PASSAGE GIVEN:
Warming prediction with policy

If the 8oF of predicted human-caused warming is extreme, then a policy that successfully halves that potential warming is not 4oF, but half of whatever the accurate prediction would be. But there are further problems. To be successful, that policy involves every major Government of developed countries reducing emissions by 80% (least including USA, Russia, EU, and Japan) by around 2050, and every other major country (at least including Russia, China, India, Brazil, South Africa, Indonesia and Ukraine) constraining emissions at current levels for ever. To get all countries to sign-up to such a policy combatting global warming over all other commitments is near impossible. Then take a look at the world map in 1925-1930 and see if you could reasonably have expected those Governments to have signed commitments binding on the Governments of 1945, let alone today. To omit policy considerations is an act of gross naivety, and clear misinformation.

The benefits and costs of policy

The benefits and costs of policy is the realm of economics, not of climatology. Here Cook’s definition of skeptic does not apply. There is no consensus in economics. However, there are general principles that are applied, or at least were applied when I studied the subject in the 1980s.

  • Modelled projections are contingent on assumptions, and are adjusted for new data.
  • Any competent student must be aware of the latest developments in the field.
  • Evaluation of competing theories is by comparing and contrasting.
  • If you are referencing a paper in support of your arguments, at least check that it does just that.

The graphic claims that the “total costs by 2100” of action are $10 trillion, as against $20 trillion of inaction. The costs of action are made up of more limited damages costs. There are two sources for this claim, both from 2005. The first is from “The Impacts and Costs of Climate Change”, a report commissioned by the EU. In the Executive Summary is stated:-

Given that €1.00 ≈ $1.20, the costs of inaction are $89 trillion and of reducing to 550ppm CO2 equivalent (the often quoted crucial level of 2-3 degrees of warming from a doubling of CO2 levels above pre-industrial levels) $38 trillion, the costs do not add up. However, the average of 43 and 32 is 37.5, or about half of 74. This gives the halving of total costs.

STORED DATA:
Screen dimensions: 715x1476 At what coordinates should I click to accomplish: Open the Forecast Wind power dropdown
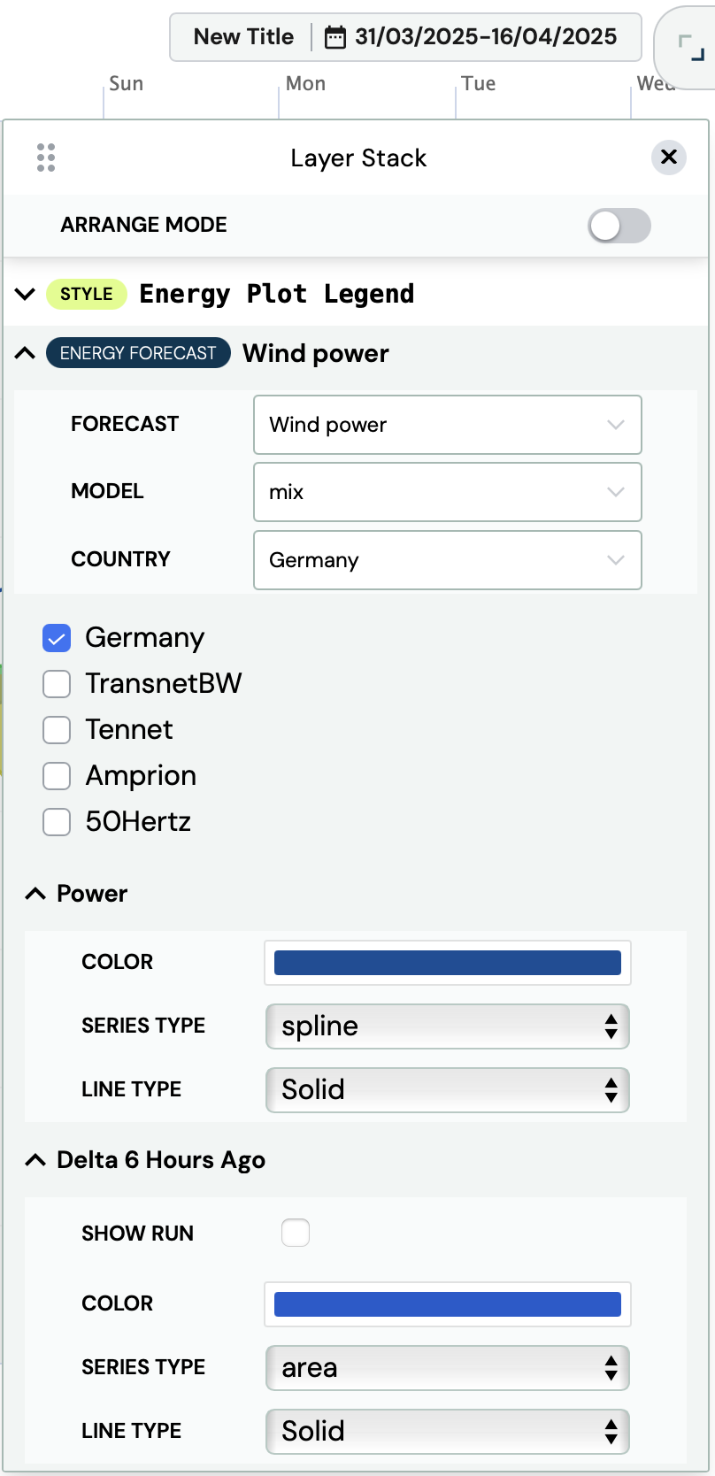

GOAL: Pick up the piece on the costs and benefits of climate policy where it stops, carrying on from its final sentence.

ANSWER TO THE PROBLEM:
The second is from the German Institute for Economic Research. They state:-

If climate policy measures are not introduced, global climate change damages amounting to up to 20 trillion US dollars can be expected in the year 2100.

This gives the $20 trillion.

The costs of an active climate protection policy implemented today would reach globally around 430 billion US dollars in 2050 and around 3 trillion US dollars in 2100.

This gives the low policy costs of combatting global warming.

It is only by this arbitrary sampling of figures from the two papers that the websites figures can be established. But there is a problem in reconciling the two papers. The first paper has cumulative figures up to 2100. The shorthand for this is “total costs by 2100“. The $20 trillion figure is an estimate for the year 2100. The statement about the policy costs confirms this. This confusion leads the policy costs to be less than 0.1% of global output, instead of around 1% or more.

Further the figures are contradicted by the Stern Review of 2006, which was widely quoted in the UNIPCC AR4. In the summary of conclusions, Stern stated.

Using the results from formal economic models, the Review estimates that if we don’t act, the overall costs and risks of climate change will be equivalent to losing at least 5% of global GDP each year, now and forever. If a wider range of risks and impacts is taken into account, the estimates of damage could rise to 20% of GDP or more.

In contrast, the costs of action – reducing greenhouse gas emissions to avoid the worst impacts of climate change – can be limited to around 1% of global GDP each year.

The benefit/cost ratio is dramatically different. Tol and Yohe provided a criticism of Stern, showing he used the most extreme estimates available. A much fuller criticism is provided by Peter Lilley in 2012. The upshot is that even with a single prediction of the amount and effects of warming, there is a huge range of cost impacts. Cook is truly out of his depth when stating single outcomes. What is worse is that the costs and effectiveness of policy to greenhouse emissions is far greater than benefit-cost analyses allow.

 

Conclusion

To take all the evidence into account and to present the conclusions in a way that clearly presents the information available, are extremely high standards to adhere to. But theconsensusproject.com does not just fail to get close to these benchmarks, it does the opposite. It totally fails to consider all the evidence. Even the sources it cites are grossly misinterpreted. The conclusion that I draw is that the benchmarks that Cook and the skepticalscience.com team have set are just weapons to shut down opponents, leaving the field clear for their shallow, dogmatic and unsubstantiated beliefs.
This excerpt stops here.